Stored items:
^^^^
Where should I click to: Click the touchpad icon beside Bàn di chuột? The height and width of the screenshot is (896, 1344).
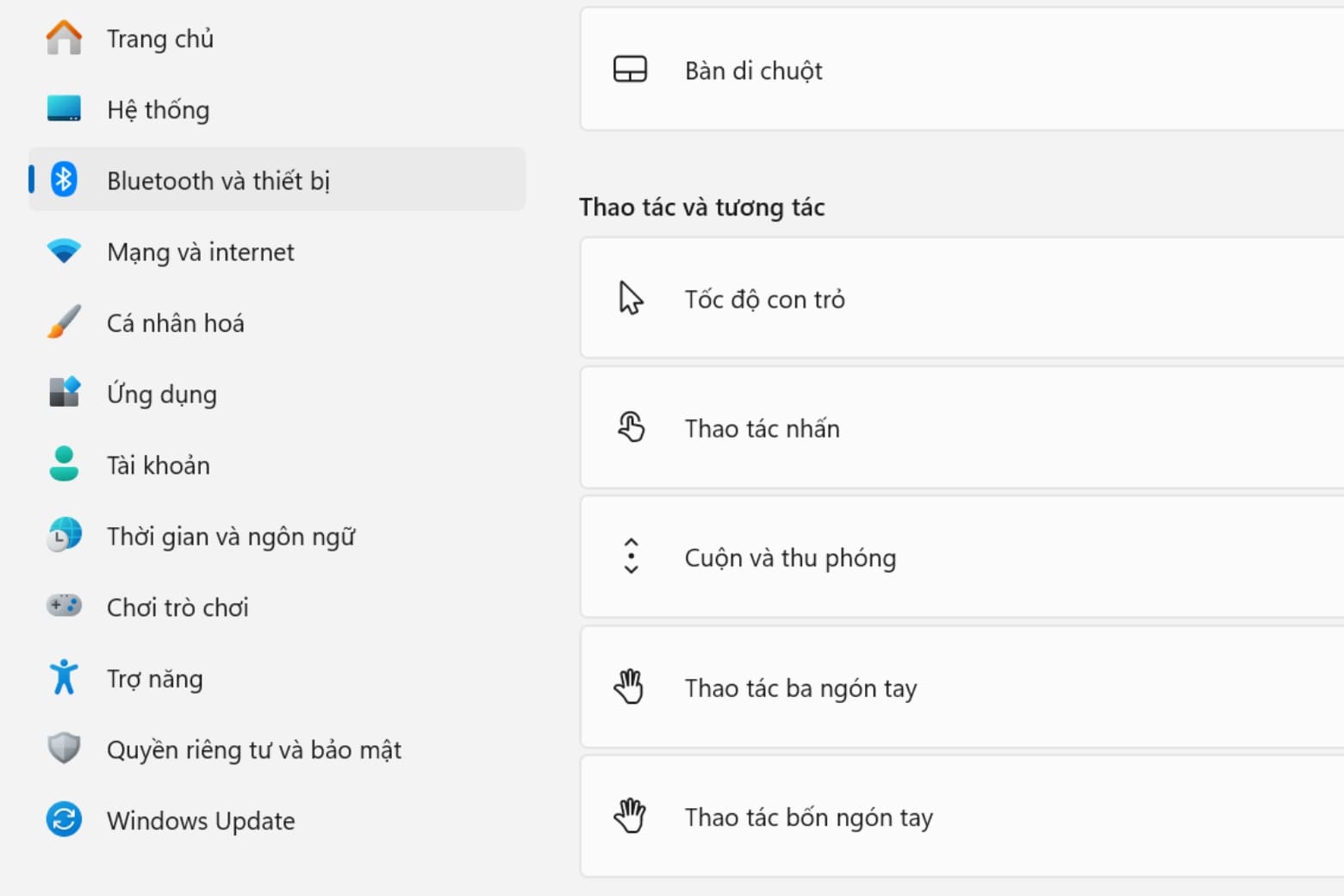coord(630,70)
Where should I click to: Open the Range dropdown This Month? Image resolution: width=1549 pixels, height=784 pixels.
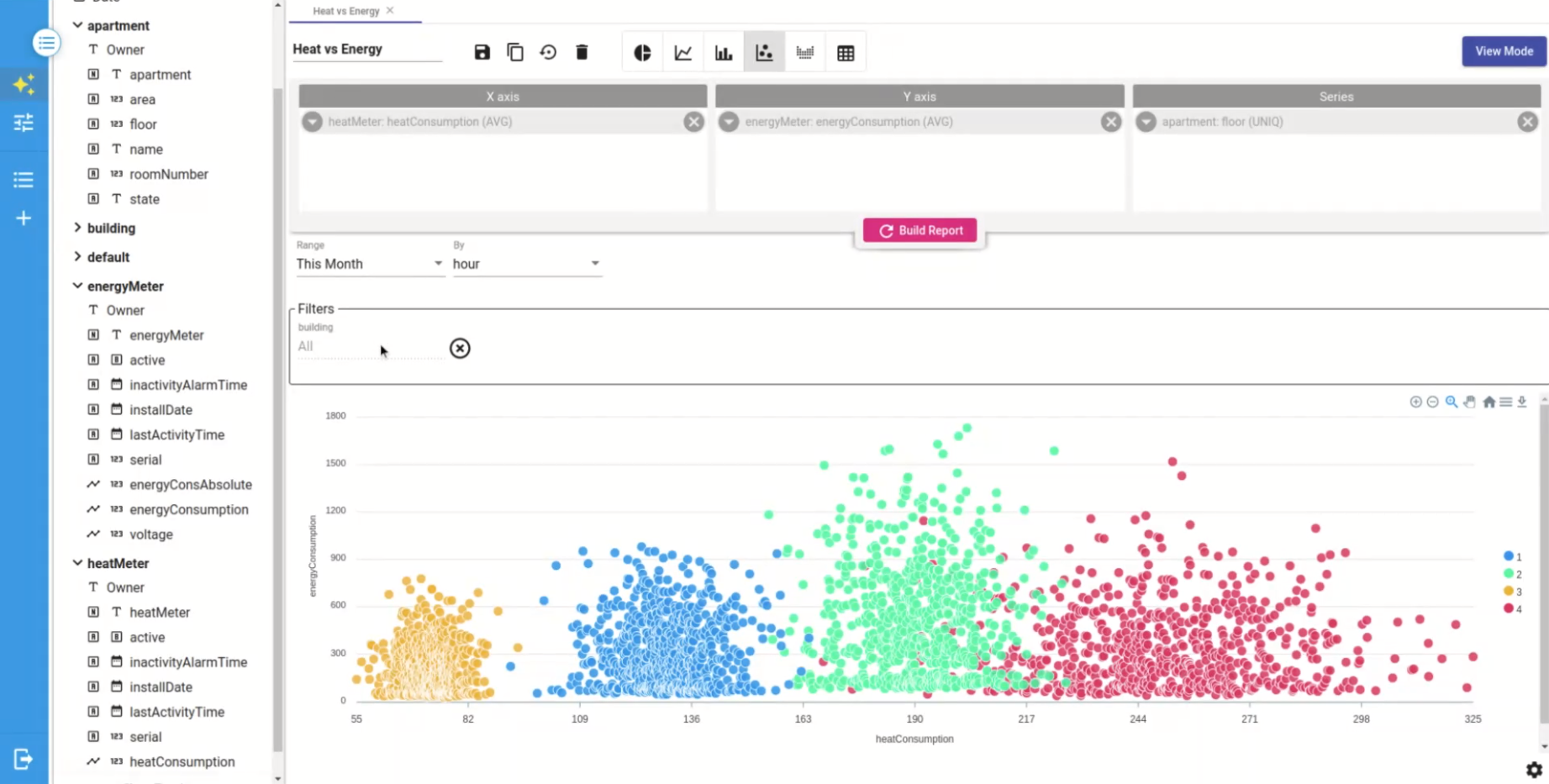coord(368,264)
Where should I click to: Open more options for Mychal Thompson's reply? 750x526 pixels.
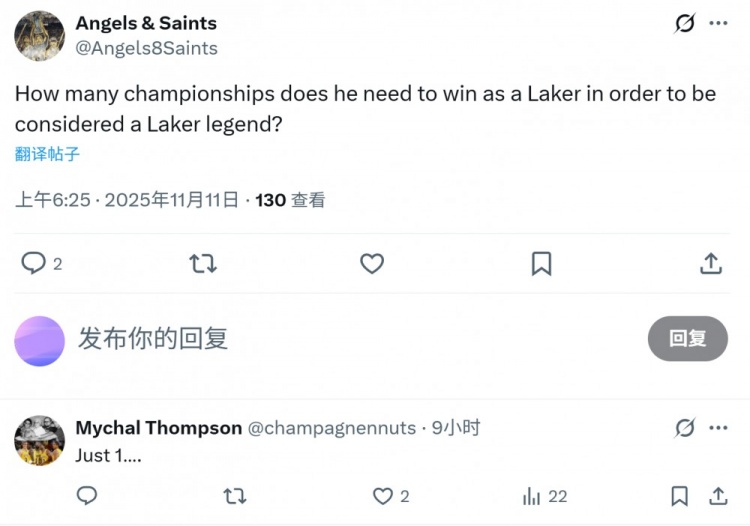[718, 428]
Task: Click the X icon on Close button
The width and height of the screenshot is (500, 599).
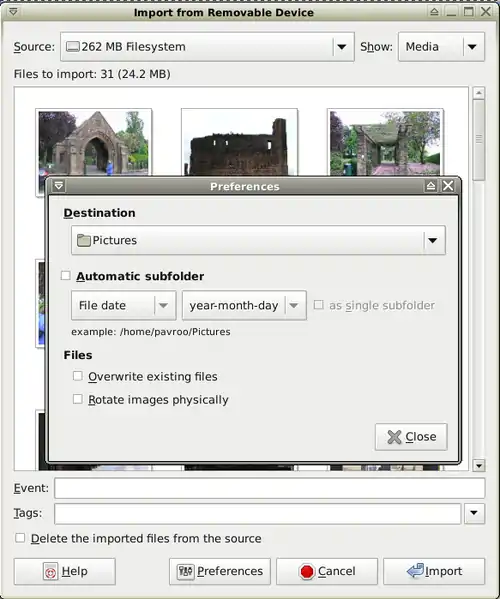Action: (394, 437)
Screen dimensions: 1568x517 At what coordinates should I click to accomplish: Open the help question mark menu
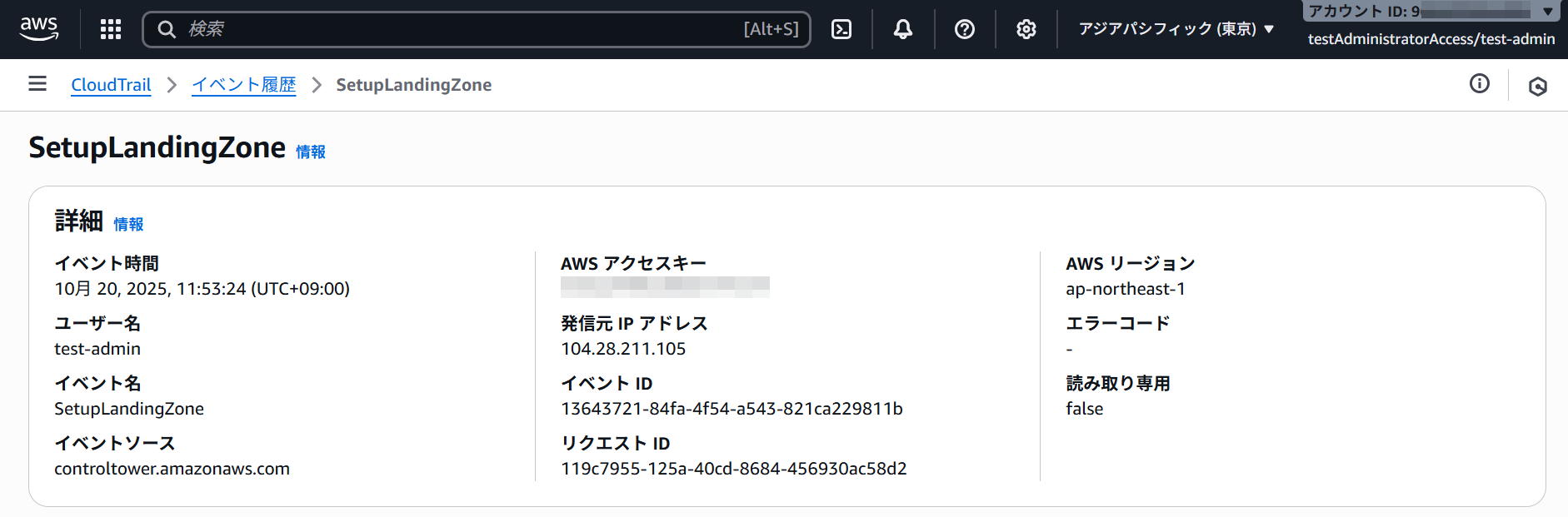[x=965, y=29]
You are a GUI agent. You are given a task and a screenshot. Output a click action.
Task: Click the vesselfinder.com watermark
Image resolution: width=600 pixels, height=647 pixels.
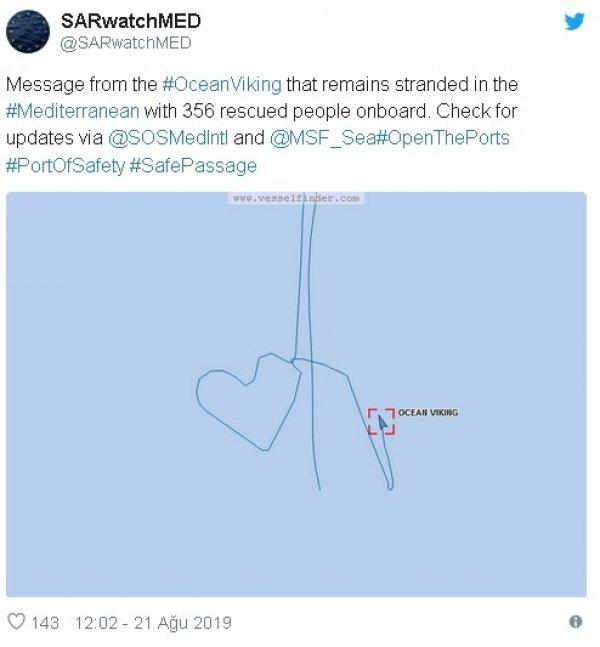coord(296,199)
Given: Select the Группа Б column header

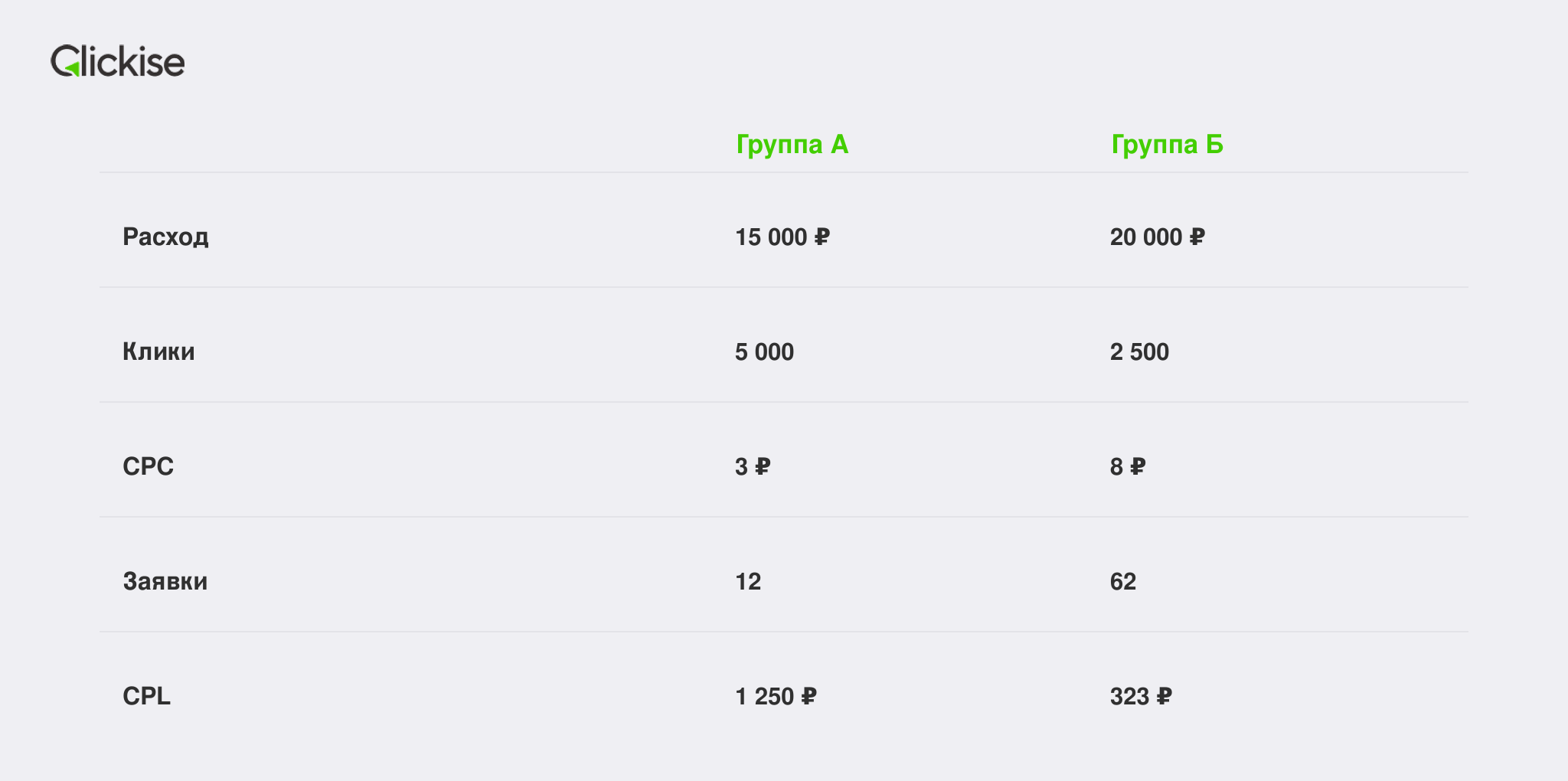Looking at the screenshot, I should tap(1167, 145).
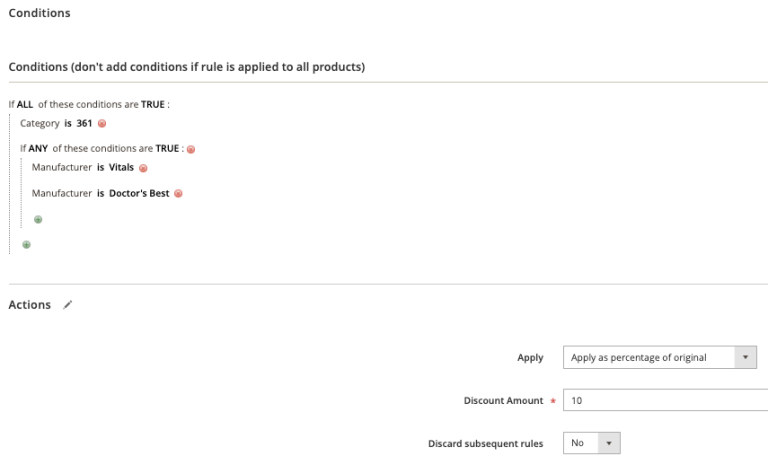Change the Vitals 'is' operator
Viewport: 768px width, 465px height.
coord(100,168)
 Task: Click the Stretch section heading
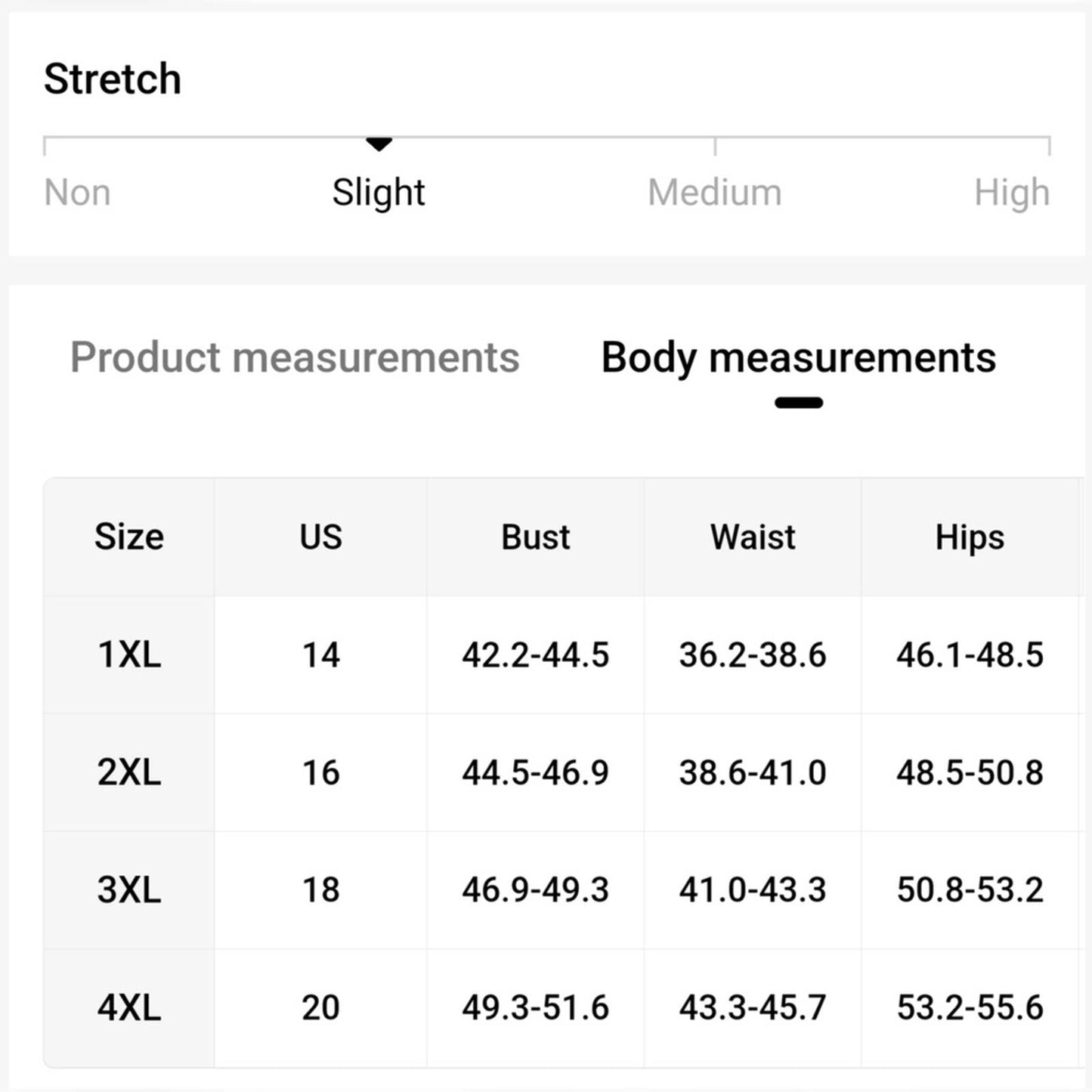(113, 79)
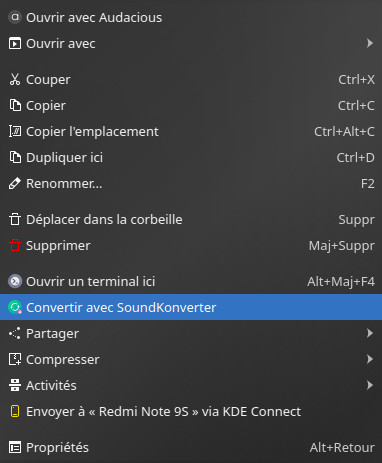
^^^^
> _Exercise directions_: Please reproduce the records above exactly, omitting every picture.

> _Exercise answer_:
Where should I click to: Click the touchpad icon beside Bàn di chuột? The height and width of the screenshot is (896, 1344).
coord(630,70)
Where should I click to: Open the Range dropdown This Month? Image resolution: width=1549 pixels, height=784 pixels.
coord(368,264)
Where should I click to: Open more options for Mychal Thompson's reply? 750x526 pixels.
[718, 428]
Task: Click the X icon on Close button
The width and height of the screenshot is (500, 599).
Action: (394, 437)
Screen dimensions: 1568x517 At what coordinates should I click to accomplish: Open the help question mark menu
[x=965, y=29]
You are a GUI agent. You are given a task and a screenshot. Output a click action.
Task: Click the vesselfinder.com watermark
Image resolution: width=600 pixels, height=647 pixels.
coord(296,199)
Given: Select the Группа Б column header

Looking at the screenshot, I should tap(1167, 145).
Change the Vitals 'is' operator
Viewport: 768px width, 465px height.
coord(100,168)
 Task: Click the Stretch section heading
(113, 79)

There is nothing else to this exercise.